Born in Naples in 1477, Joan of Aragon was the noble daughter of the ill-fated Henry of Aragon, marquis of Gerace, who died of poisoning in 1478.

At only 20 years old, the granddaughter of the king of Naples Ferrante I of Aragon, married the second Duke of Amalfi Don Alfonso Todeschini Piccolomini, nephew of Pope Pius III. Unfortunately, the marriage was short-lived due to his untimely death, so she found herself having to administer the family estate alone.

In this difficult time she was helped by the court butler, the Neapolitan patrician Antonio Beccadelli of Bologna, with whom she soon fell in love. Despite the social conventions of the time they married clandestinely and had two children.

Unfortunately, Joan's brother, Cardinal Louis of Aragon discovered them. To stifle the shameful affair he had the poor wretch locked up in the Ziro Tower along with his sons, on the stretch of road connecting Amalfi and Atrani, specifically in Pontone, a hamlet in the municipality of Scala in the province of Salerno. He also sent assassins to kill Beccadelli in Milan, where he had taken refuge.

The story was told by the writer and bishop Matteo Bandello in his novelle since he was close friends with Beccadelli. Giovanna is said to have been killed walled up alive along with her children in 1510, a rumor fueled by the absence of doors in the tower.

Joan the madwoman? Problems of nomenclature

There have been many queens bearing this name, especially in the history of the Kingdom of Naples, as Joan II, known as the Queen of Hearts. However, the Joan in question is often mistakenly referred to as. Joan the Mad. The unpleasant epithet referring to the queen's mental insanity, whether real or alleged, refers instead to Joan of Trastámara, namely Joan of Aragon and Castile, known precisely as Juana la Loca, virtually her contemporary and equally entangled in palace intrigue.
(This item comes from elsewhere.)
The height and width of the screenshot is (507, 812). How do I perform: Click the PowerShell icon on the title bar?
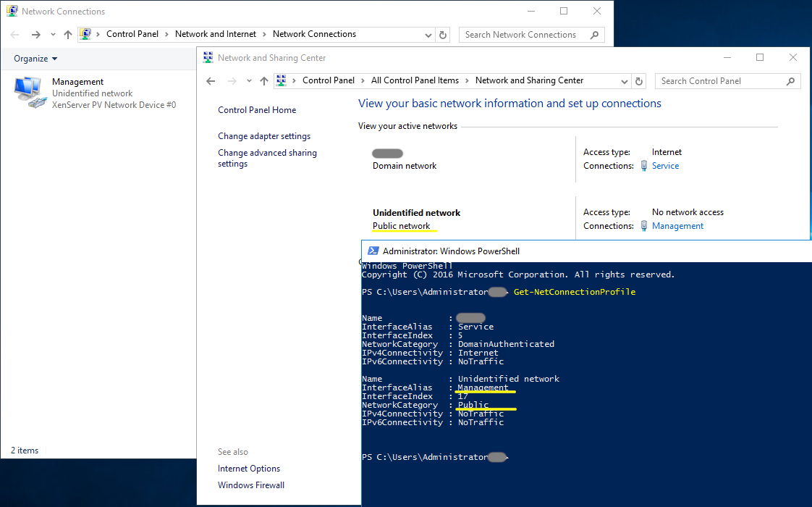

Joan of Aragon in art and literature

The story of Joan locked up in the Tower of Ziro caused quite a stir and inspired several literary works, including several 16th-century novellas and, in the following century, the tragedies The Duchess of Malfi by J. Webster and El Mayordomo de la Duquesa Amalfi by Lope de Vega. It is also very likely that she is indeed the woman depicted in an oil-on-canvas painting attributed to the school of Raphael Sanzio, dated around 1518 and kept in the Louvre Museum in Paris.